Segment Start: Dataset entries

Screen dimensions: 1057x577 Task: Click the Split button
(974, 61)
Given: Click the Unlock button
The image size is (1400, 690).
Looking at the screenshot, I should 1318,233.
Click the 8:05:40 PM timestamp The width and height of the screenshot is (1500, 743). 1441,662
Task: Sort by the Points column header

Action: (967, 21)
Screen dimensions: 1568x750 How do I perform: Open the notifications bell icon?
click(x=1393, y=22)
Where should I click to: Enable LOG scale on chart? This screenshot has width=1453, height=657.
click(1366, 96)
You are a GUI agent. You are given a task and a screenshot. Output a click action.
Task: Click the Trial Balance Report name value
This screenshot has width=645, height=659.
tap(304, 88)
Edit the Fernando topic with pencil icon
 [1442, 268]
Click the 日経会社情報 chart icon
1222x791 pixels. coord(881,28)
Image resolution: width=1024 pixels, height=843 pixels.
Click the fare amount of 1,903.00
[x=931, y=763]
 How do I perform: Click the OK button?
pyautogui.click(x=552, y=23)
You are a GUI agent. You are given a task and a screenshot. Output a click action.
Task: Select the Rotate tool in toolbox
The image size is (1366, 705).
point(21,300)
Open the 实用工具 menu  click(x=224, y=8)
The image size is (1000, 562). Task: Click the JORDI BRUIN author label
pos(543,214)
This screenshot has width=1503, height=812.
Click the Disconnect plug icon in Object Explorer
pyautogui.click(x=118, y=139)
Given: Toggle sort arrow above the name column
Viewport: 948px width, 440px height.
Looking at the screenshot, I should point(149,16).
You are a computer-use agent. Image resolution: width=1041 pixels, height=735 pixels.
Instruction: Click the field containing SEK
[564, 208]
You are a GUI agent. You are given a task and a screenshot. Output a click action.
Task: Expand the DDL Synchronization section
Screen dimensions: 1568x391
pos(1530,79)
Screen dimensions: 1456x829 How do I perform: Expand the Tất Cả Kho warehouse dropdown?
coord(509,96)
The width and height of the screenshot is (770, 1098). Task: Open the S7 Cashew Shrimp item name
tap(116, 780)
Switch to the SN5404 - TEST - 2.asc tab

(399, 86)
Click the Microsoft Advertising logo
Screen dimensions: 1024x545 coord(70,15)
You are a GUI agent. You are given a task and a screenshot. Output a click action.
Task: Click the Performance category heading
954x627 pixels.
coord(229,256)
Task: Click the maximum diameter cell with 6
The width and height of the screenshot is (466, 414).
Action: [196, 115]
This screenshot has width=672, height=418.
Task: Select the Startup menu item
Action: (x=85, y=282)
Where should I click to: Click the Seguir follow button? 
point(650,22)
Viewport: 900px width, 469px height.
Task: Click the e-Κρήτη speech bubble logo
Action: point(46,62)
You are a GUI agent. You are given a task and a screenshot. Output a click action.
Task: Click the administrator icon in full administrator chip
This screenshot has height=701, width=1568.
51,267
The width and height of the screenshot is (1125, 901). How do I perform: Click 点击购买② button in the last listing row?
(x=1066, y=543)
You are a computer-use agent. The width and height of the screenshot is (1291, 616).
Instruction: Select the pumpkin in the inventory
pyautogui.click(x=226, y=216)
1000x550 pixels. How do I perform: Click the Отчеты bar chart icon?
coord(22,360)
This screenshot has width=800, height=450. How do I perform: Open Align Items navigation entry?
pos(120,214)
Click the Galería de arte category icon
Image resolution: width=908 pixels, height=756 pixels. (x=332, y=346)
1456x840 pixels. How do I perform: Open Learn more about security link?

Segment End: Dataset entries

## Work required
Your task is to transcribe the material, which must come out exactly as written.

## Solution to this task
Screen dimensions: 1057x577 Task: Click the Split button
(974, 61)
Given: Click the Unlock button
The image size is (1400, 690).
Looking at the screenshot, I should 1318,233.
Click the 8:05:40 PM timestamp The width and height of the screenshot is (1500, 743). 1441,662
Task: Sort by the Points column header

Action: (967, 21)
Screen dimensions: 1568x750 How do I perform: Open the notifications bell icon?
click(x=1393, y=22)
Where should I click to: Enable LOG scale on chart? This screenshot has width=1453, height=657.
click(1366, 96)
You are a GUI agent. You are given a task and a screenshot. Output a click action.
Task: Click the Trial Balance Report name value
This screenshot has width=645, height=659.
tap(304, 88)
Edit the Fernando topic with pencil icon
 [1442, 268]
Click the 日経会社情報 chart icon
1222x791 pixels. coord(881,28)
Image resolution: width=1024 pixels, height=843 pixels.
Click the fare amount of 1,903.00
[x=931, y=763]
 How do I perform: Click the OK button?
pyautogui.click(x=552, y=23)
You are a GUI agent. You are given a task and a screenshot. Output a click action.
Task: Select the Rotate tool in toolbox
The image size is (1366, 705).
point(21,300)
Open the 实用工具 menu  click(x=224, y=8)
The image size is (1000, 562). Task: Click the JORDI BRUIN author label
pos(543,214)
This screenshot has width=1503, height=812.
Click the Disconnect plug icon in Object Explorer
pyautogui.click(x=118, y=139)
Given: Toggle sort arrow above the name column
Viewport: 948px width, 440px height.
Looking at the screenshot, I should point(149,16).
You are a computer-use agent. Image resolution: width=1041 pixels, height=735 pixels.
Instruction: Click the field containing SEK
[564, 208]
You are a GUI agent. You are given a task and a screenshot. Output a click action.
Task: Expand the DDL Synchronization section
Screen dimensions: 1568x391
pos(1530,79)
Screen dimensions: 1456x829 How do I perform: Expand the Tất Cả Kho warehouse dropdown?
coord(509,96)
The width and height of the screenshot is (770, 1098). Task: Open the S7 Cashew Shrimp item name
tap(116, 780)
Switch to the SN5404 - TEST - 2.asc tab

(399, 86)
Click the Microsoft Advertising logo
Screen dimensions: 1024x545 coord(70,15)
You are a GUI agent. You are given a task and a screenshot. Output a click action.
Task: Click the Performance category heading
954x627 pixels.
coord(229,256)
Task: Click the maximum diameter cell with 6
The width and height of the screenshot is (466, 414).
Action: [196, 115]
This screenshot has width=672, height=418.
Task: Select the Startup menu item
Action: (x=85, y=282)
Where should I click to: Click the Seguir follow button? 
point(650,22)
Viewport: 900px width, 469px height.
Task: Click the e-Κρήτη speech bubble logo
Action: point(46,62)
You are a GUI agent. You are given a task and a screenshot. Output a click action.
Task: Click the administrator icon in full administrator chip
This screenshot has height=701, width=1568.
51,267
The width and height of the screenshot is (1125, 901). How do I perform: Click 点击购买② button in the last listing row?
(x=1066, y=543)
You are a computer-use agent. The width and height of the screenshot is (1291, 616).
Instruction: Select the pumpkin in the inventory
pyautogui.click(x=226, y=216)
1000x550 pixels. How do I perform: Click the Отчеты bar chart icon?
coord(22,360)
This screenshot has width=800, height=450. How do I perform: Open Align Items navigation entry?
pos(120,214)
Click the Galería de arte category icon
Image resolution: width=908 pixels, height=756 pixels. (x=332, y=346)
1456x840 pixels. How do I perform: Open Learn more about security link?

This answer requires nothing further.